• What you have to do: Work out how many lines in the entries below include the word "computer", and give only that figure.

• Stored items from a collection:
+---+
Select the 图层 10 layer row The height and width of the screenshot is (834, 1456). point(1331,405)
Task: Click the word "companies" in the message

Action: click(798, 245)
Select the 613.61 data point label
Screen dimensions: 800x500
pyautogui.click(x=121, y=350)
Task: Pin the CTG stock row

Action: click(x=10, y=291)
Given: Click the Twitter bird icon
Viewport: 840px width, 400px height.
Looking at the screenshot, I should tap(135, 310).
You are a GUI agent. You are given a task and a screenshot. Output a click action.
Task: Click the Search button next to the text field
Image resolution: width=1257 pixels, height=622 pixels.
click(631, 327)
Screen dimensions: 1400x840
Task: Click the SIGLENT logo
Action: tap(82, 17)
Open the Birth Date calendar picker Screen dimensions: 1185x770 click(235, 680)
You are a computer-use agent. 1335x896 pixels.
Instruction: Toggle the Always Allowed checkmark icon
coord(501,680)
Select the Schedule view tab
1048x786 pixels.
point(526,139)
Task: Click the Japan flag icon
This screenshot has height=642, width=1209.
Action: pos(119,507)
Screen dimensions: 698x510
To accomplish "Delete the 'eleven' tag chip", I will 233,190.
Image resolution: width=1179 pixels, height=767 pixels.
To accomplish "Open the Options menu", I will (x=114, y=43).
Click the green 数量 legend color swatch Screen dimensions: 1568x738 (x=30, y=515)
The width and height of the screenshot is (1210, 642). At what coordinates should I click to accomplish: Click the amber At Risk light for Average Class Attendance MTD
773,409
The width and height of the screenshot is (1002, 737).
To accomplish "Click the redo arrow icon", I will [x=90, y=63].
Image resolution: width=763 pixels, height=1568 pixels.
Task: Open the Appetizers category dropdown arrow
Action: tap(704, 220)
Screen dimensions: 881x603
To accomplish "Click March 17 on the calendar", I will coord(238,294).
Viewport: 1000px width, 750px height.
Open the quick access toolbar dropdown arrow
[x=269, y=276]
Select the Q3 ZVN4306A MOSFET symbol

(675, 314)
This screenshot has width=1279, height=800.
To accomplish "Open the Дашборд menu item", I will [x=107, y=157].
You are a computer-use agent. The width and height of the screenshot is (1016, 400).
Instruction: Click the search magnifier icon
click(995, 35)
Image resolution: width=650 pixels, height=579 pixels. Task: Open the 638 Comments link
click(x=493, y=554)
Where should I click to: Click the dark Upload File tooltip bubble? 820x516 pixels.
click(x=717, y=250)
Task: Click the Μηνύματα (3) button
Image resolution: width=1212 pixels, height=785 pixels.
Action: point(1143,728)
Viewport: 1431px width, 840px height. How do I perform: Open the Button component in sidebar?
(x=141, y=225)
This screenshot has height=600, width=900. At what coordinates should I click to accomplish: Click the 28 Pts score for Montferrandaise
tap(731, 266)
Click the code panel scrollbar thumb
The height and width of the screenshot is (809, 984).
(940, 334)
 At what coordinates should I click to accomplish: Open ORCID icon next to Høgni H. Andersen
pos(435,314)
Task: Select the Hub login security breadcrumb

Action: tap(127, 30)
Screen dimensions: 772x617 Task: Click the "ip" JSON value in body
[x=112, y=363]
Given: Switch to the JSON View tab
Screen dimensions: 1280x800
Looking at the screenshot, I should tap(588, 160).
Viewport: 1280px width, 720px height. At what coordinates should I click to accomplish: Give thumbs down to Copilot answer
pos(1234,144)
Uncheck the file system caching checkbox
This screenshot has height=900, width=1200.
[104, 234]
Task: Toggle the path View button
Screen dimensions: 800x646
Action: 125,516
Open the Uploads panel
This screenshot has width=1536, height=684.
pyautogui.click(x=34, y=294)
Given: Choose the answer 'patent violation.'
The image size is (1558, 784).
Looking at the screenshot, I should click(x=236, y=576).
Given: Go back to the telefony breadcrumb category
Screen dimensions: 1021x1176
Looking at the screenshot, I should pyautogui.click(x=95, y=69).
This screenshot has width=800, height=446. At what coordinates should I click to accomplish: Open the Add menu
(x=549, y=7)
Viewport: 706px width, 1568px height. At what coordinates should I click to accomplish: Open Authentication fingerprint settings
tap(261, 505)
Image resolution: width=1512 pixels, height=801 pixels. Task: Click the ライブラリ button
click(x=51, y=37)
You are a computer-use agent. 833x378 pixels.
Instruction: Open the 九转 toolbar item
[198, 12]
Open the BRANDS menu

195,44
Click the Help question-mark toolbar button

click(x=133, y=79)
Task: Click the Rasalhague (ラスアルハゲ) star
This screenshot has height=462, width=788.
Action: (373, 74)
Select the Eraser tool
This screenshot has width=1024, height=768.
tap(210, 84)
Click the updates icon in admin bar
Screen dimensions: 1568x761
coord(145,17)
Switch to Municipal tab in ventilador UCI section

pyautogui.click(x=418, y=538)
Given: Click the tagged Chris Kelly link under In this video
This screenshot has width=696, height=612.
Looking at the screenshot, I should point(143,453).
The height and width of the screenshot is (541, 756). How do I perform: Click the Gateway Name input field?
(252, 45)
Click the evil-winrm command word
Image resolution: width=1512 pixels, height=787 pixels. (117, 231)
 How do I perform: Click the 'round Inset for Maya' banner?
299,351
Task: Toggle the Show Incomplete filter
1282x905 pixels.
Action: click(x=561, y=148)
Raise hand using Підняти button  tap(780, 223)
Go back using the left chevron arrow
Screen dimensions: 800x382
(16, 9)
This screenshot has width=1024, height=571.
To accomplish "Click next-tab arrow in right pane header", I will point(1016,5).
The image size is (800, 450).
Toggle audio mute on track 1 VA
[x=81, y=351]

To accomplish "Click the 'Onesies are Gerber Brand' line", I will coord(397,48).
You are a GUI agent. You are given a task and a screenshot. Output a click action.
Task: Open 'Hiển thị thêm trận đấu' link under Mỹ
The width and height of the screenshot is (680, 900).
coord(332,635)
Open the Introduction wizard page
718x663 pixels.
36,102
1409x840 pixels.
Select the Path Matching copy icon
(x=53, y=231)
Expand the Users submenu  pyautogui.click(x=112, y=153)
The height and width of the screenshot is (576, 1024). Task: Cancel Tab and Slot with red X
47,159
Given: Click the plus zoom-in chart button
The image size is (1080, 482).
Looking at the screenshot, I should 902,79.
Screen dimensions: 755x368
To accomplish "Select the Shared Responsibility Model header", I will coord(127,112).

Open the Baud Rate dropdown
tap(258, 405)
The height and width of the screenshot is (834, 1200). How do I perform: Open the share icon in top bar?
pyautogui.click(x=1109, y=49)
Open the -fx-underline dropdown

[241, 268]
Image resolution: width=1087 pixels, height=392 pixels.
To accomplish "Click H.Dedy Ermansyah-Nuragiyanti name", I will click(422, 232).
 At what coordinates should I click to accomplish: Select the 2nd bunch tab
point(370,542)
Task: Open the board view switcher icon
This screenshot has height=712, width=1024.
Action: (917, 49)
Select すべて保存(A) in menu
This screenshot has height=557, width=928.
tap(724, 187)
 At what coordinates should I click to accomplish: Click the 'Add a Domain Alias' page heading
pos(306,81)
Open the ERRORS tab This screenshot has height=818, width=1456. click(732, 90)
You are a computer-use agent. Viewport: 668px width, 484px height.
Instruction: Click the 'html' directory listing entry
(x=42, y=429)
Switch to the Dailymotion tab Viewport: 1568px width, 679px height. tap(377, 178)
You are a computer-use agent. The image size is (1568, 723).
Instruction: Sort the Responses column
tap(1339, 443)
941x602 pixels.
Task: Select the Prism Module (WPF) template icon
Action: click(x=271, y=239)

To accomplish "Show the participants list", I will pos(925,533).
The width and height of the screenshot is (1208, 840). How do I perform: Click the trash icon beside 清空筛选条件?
+---+
• Response: 5